With those words, he walked out the door, closing it behind him. As the lock clicked into place, Ella stared at the door, riveted by the memory of making love with him there. Her eyes filled with tears that she barely registered.
“What the hell just happened here?” It defied explanation. It defied belief. Never in her worst nightmares had she expected the reaction she’d gotten from him. She’d expected that he might be a little tense about work, but she’d thought that perhaps he’d call Clinton and go over everything with him and at least try to make it work.
But he hadn’t done that. He’d just said thanks but no thanks and then left. She couldn’t believe he’d actually left. There had to be more to this than work. But what was it and why wouldn’t he tell her rather than end a relationship that was making them both happy over a trip no one was going to force him to take?
It didn’t make sense. It didn’t add up.
Ella stared at the door for a long, long time before she turned and went into the kitchen to call his mother.
* * *
Gavin’s hands were shaking so badly he could barely drive. God, what had he done? It would be a very long time, if ever, before he forgot the shattered expression on her lovely face. He was a heartless bastard for letting this happen in the first place. That was where he’d made his first mistake.
The time with her had been amazing—the best days of his life—but all along he’d been waiting to fuck it up. He’d known he would. He couldn’t tell her why he didn’t want to go to the wedding. He’d never told anyone why he’d taken a step back from his brother’s friends after Caleb died.
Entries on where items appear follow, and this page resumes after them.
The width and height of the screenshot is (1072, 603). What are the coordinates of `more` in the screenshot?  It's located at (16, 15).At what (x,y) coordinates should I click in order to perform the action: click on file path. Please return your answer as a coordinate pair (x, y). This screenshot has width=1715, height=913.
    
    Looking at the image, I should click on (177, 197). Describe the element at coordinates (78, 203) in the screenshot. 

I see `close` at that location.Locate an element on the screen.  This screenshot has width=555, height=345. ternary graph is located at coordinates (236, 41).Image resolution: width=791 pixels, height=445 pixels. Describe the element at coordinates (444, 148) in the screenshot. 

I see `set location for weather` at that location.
How could anyone understand what he barely understood himself?
No, he’d done the right thing. He kept telling himself that over and over again on the lonely, dark ride home. For a brief moment he thought about driving out of town to a place where no one knew him so he could get drunk in peace.
But he rejected that idea and headed home, where he had plenty of whiskey and could tie one on in the privacy of his own space.
He pulled up to the cabin and went inside where it was cold and dark. If only his fucking hands would stop shaking, he thought as he built up a fire in the woodstove. When his legs would no longer support him in a squat in front of the fireplace, he fell back to the floor, coming to rest against the sofa.
“What the fuck did I do?” Her face . . . that incredibly beautiful face and the way she’d stared at him as if he’d lost his mind . . . The memory of that would haunt him forever. How could he have done that to her? He couldn’t bear to think of the time, effort and expense she’d gone to in order to surprise him, only to have it spit back in her face because he was a pathetic loser who couldn’t find his way out of the swamp of grief and regret his life had become.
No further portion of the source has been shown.